Around the world, farmers each year coat their fields in hundreds of millions of pounds of herbicides, insecticides, fungicides, and fumigants. These chemical treatments effectively take care of crop-damaging pests, but many have negative side effects for people and other animals in the ecosystem. Over the past half century, many pesticides, such as DDT, have been banned because of their health and environmental impacts. However, farmers in the United States still use dozens of chemicals that have been outlawed in other countries.
Previous studies have found a likely link between cancer rates and some of the pesticides still applied today. Most of this research, however, has focused on specific case studies of exposed agricultural workers. Naveen Joseph and a research team study how simply being at risk of pesticide exposure affects people’s health. The team looked at cancer and pesticide data across the 11 westernmost U.S. states to see whether any connections might emerge between higher cancer rates and the use of certain types of agricultural chemicals.
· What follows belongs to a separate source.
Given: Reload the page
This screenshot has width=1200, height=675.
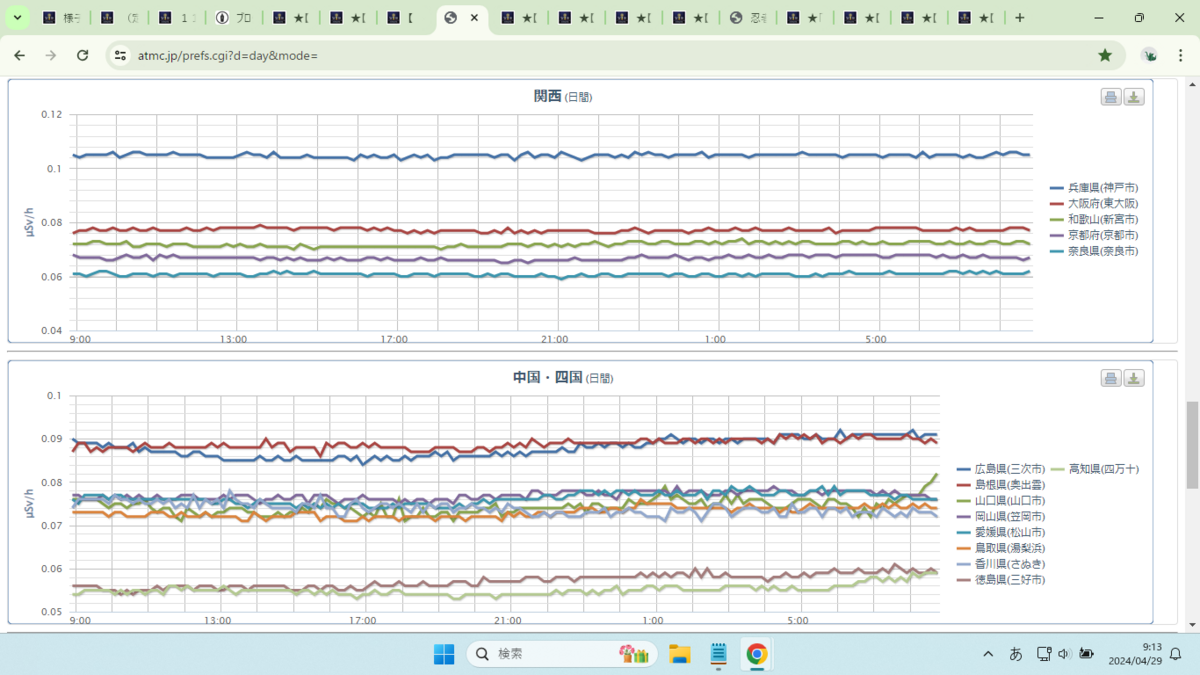Looking at the screenshot, I should 83,55.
The study, published in GeoHealth, revealed a connection between cancer rates and fumigants. The higher the mass of fumigants applied in a region, the higher the rate of pediatric cancer. Two widely used soil fumigants—metam sodium and metam potassium—were also linked to an overall higher prevalence of cancer. The carcinogenic influence of metam salts could happen after their application to the soil, when they break down into more toxic chemicals and spread through the air. Conversely, researchers did not find a connection between cancer risk and amount of herbicide applied.
Although the results of this study represent only correlations, they demonstrate a need for further investigation, according to the authors. These results could be used to identify areas in the West that require more public health attention. The authors also suggest that future studies should investigate the link between metam, the chemicals it breaks down into, and cancer.